Я тронулся. Дорога — белый тоннель в свете фар. Дворники отбивали такт. На заднем сиденье лежал красный зонт — сухой, аккуратно сложенный, как флаг после парада. После каждого стыка асфальта он сдвигался на сантиметр, будто прислушиваясь.
Спустя три минуты я почувствовал, как напряжение на груди ослабло. Глянул вниз: узел ползёт назад, развязываясь в обратном порядке. Петля развивалась, как киноплёнка на перемотке. Кончик верёвки бесшумно скользил по ткани, оставляя ворсистый след, и вскоре лежал у меня на коленях аккуратным клубком. Контрольный штык на запястье распустился одним лёгким движением.

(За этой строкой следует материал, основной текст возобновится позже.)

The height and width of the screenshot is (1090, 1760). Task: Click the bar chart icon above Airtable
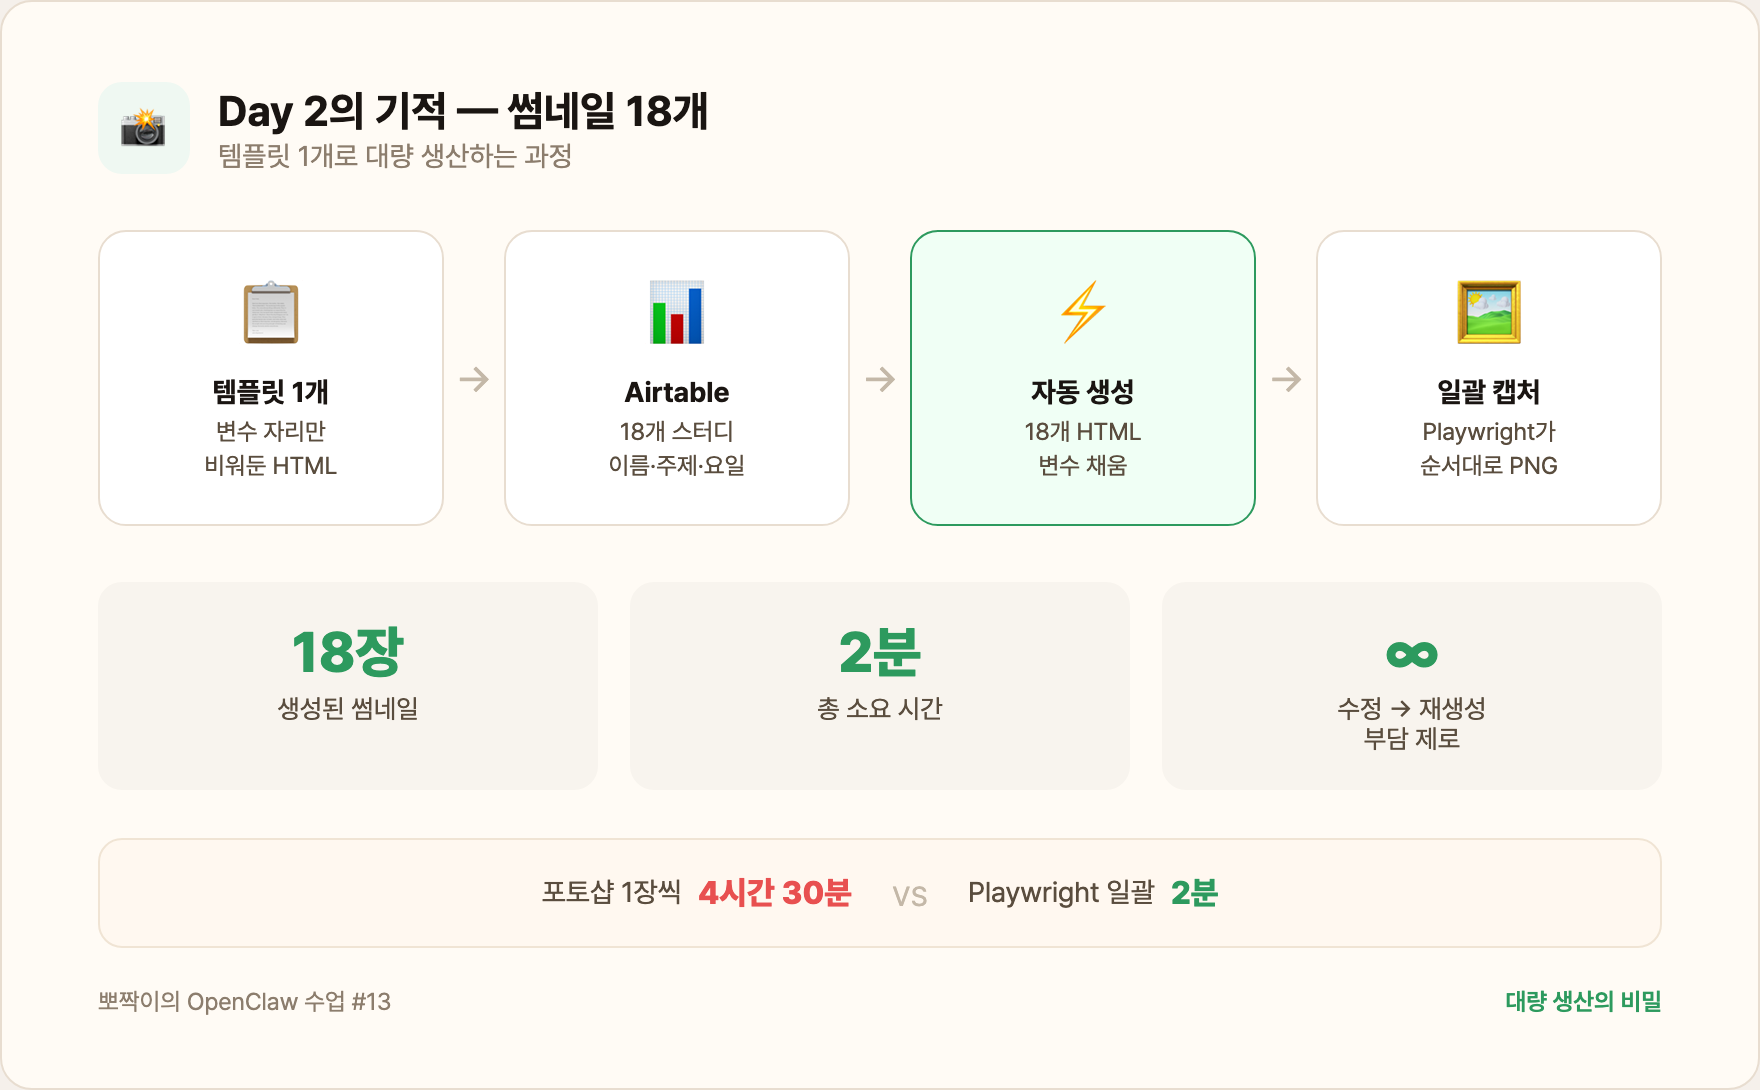677,312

— Ты это видела? — спросил я, и мой голос прозвучал неестественно спокойно.
— Видела, — сказала Ольга. — Здесь любые узлы временны. Время любит развязывать.
Я завязал снова. Туже. Кожа на пальцах загрубела. Сделал лишний узел — «на дурака». Через минуту верёвка дёрнулась — и все узлы оказались завязаны иначе, чужой рукой. Не так, как я умею. Безупречно, симметрично, будто по учебнику для моряков. Я стиснул верёвку зубами, пытаясь распороть её, — узлы исчезли. Верёвка мягко обвила рулевую колонку, вытянувшись в идеальный круг — ноль. Я сглотнул матерное слово.

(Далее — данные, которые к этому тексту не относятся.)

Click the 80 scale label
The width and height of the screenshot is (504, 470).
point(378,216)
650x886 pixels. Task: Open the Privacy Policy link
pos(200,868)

— Ладно, — сказал я вслух и криво улыбнулся. — Следующий номер — кляп для судьбы.
Радио, казалось, умерло. Но из пустой панели всё равно шёл тихий гул, как у телевизора на паузе. Я ударил по пластику ладонью, и из щели выпала кассета. Чёрная, потертая. На бумажной вставке размашисто: «Для М.Г.».
— Ух ты, фан-почта, — хмыкнул я, хотя ладони взмокли.